Synth will not be the blocker for model 2. When meld#172 emits multi-memory, synth's part is concrete and stageable:

• carry memidx through the IR instead of dropping it;
• place each wasm memory at a distinct native base;
• emit cross-memory ops explicitly (closing arm backend uses soft-float for all f32/f64 — hardware FPU never used (cortex-m4f/m7/m7dp identical); blocks REQ-PIX-001 hard-float #369);
• expose per-memory base/size (the MPU region machinery already computes base/size/permissions) so the embedder programs one MPU/PMP region per memory.

The latent infra (synth_memory::MemoryTable, MAX_MEMORIES=8; the MPU region allocator) is a starting point, not "close" — the hot-path addressing (per-memory base, cross-memory access) and the #377 MPU runtime wiring are the real unbuilt work.
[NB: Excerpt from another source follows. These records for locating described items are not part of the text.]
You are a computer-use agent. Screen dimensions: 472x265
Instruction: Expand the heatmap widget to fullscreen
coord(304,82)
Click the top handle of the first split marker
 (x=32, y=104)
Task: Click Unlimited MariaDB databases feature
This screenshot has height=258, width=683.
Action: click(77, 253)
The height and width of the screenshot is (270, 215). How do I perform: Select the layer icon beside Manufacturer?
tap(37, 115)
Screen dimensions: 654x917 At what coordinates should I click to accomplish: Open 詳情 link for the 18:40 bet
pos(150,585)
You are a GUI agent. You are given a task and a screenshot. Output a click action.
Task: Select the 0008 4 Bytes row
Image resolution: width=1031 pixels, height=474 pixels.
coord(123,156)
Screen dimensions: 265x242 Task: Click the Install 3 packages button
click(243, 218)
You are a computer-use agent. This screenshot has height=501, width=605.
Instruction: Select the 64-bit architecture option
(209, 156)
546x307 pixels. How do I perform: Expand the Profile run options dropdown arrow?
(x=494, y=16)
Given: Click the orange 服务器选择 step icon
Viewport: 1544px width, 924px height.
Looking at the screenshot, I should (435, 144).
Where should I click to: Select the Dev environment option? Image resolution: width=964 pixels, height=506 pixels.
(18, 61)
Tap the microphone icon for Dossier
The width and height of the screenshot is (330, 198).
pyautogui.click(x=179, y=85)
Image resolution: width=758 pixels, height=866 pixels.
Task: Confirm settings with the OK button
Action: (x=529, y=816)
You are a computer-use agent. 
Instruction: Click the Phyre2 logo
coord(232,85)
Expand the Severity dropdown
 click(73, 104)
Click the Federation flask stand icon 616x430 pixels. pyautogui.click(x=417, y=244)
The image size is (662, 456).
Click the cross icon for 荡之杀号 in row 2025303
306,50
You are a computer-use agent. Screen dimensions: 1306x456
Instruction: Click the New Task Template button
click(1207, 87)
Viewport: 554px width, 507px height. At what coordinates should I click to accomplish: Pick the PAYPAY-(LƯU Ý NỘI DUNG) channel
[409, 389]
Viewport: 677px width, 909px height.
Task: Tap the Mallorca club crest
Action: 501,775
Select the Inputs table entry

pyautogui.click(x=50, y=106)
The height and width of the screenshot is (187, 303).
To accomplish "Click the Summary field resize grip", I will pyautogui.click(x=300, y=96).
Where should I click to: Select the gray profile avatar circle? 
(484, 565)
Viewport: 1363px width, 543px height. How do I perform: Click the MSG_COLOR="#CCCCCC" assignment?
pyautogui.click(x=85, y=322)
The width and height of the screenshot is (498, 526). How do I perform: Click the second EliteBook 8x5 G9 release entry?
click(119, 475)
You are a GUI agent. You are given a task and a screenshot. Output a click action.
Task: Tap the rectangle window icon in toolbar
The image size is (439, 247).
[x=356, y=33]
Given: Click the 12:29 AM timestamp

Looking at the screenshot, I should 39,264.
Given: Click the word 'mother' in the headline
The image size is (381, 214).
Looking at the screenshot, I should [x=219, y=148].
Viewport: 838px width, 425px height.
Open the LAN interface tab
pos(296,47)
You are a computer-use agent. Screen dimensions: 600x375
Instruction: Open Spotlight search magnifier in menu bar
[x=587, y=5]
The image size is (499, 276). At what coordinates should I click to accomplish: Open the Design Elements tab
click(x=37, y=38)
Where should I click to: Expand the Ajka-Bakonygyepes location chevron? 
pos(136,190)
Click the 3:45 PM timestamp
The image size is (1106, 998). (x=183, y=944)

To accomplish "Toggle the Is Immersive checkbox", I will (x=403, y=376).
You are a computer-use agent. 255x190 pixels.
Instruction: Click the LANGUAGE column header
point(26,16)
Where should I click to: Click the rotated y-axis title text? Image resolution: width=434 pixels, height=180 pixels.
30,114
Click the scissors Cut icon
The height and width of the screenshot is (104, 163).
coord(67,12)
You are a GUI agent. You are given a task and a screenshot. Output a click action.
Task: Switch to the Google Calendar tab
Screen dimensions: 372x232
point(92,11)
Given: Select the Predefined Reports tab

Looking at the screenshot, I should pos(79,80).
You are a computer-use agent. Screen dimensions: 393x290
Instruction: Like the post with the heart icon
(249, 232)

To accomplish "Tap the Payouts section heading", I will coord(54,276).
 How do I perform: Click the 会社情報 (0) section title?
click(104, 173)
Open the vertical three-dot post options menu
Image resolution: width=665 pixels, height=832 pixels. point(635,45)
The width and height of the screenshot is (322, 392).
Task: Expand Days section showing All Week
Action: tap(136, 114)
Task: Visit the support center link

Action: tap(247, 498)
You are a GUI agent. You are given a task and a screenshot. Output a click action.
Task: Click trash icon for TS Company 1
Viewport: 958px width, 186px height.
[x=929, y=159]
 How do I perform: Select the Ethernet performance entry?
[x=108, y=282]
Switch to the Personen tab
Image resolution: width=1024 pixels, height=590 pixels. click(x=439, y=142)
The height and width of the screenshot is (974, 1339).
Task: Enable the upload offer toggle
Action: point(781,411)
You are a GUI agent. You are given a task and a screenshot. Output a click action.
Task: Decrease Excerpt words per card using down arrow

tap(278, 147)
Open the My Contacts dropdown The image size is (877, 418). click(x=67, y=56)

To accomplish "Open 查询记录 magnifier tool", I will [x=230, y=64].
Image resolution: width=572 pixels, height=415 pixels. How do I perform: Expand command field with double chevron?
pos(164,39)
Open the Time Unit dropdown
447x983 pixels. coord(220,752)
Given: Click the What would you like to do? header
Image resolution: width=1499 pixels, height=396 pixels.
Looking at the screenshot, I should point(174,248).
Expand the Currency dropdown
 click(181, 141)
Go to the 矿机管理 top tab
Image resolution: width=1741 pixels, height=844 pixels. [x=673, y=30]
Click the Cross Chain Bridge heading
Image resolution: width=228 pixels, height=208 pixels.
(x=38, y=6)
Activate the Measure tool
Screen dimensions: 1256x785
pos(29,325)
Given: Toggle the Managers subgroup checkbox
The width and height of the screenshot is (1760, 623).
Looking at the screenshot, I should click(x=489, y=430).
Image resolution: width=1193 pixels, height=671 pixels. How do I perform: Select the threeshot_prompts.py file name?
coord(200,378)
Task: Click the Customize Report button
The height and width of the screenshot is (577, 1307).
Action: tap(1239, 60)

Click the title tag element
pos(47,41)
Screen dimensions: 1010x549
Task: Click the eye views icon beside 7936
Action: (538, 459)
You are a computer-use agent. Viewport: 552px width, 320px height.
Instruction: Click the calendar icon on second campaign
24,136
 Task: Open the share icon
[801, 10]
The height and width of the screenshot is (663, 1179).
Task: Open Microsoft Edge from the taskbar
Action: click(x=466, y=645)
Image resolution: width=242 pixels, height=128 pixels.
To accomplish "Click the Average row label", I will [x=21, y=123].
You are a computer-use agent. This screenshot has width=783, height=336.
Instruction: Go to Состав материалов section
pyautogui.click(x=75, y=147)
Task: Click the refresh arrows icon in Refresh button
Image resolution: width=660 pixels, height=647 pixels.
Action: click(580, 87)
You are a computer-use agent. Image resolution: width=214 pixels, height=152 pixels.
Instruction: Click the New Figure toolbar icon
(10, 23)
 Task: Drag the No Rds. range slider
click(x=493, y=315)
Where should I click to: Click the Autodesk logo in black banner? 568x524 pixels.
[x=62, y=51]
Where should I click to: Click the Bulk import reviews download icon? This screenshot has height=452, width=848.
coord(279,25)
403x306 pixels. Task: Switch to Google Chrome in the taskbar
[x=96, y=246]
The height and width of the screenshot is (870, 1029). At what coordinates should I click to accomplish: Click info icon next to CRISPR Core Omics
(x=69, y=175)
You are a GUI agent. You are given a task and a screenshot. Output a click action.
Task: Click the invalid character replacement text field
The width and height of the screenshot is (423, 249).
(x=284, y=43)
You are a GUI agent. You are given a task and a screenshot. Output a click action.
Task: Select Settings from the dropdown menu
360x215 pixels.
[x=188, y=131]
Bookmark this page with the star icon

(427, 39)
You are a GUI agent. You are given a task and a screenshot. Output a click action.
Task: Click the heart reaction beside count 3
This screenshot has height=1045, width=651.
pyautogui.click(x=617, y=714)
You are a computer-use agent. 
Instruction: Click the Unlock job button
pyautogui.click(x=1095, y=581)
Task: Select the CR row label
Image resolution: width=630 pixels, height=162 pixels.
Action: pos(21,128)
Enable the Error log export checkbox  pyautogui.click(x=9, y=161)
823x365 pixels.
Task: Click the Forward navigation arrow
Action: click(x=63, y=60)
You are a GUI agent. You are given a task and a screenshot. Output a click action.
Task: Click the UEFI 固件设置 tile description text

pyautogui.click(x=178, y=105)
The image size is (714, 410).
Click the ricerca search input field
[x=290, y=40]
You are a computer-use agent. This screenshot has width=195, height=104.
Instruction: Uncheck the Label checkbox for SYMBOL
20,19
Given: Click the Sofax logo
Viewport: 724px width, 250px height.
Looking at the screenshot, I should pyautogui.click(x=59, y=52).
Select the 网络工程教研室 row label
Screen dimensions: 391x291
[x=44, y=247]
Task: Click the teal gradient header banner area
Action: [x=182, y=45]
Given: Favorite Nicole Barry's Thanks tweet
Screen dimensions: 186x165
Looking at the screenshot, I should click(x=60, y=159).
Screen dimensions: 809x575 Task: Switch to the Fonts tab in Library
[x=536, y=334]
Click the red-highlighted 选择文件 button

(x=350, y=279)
On the isolation merits: model 2's advantage isn't "no address maps" — both models propagate a layout (model 1 from meld's carve, model 2 from the per-memory bases). It's that protection boundaries coincide with semantic boundaries: under model 2 a component can't even form a pointer into a neighbor (different native base); under model 1 a miscomputed address lands in a neighbor's sub-range and only the MPU catches it (defense-in-depth, but the error is expressible). The MPU/PMP region cap (~8 on ARMv7-M, PMP similar) applies to both, so it's not a differentiator — and it does cap practical N either way.

Synth's lean: model 2 is the better isolation primitive where you need true mutual-distrust containment; model 1 is the correct lowerable-today fallback. The pick is a joint meld+synth call gated on meld#172 + the synth multi-memory work + #377 MPU wiring — happy to sequence the synth side once meld commits the fusion direction. Refs: #369 (cross-memory loud-skip), #377 (MPU not runtime-enforced on the optimized path), meld#172.

[avrabe]

Looped meld in at meld#300 — since the fusion-structure decision (preserve N memories vs fuse to one) is meld's, the isolation-model fork can't be settled without them. meld's current thrust is --memory shared (meld#298/#299); meld#300 asks whether that's the committed dissolved-MCU path or whether meld intends a memory-preserving fuse mode for structural isolation.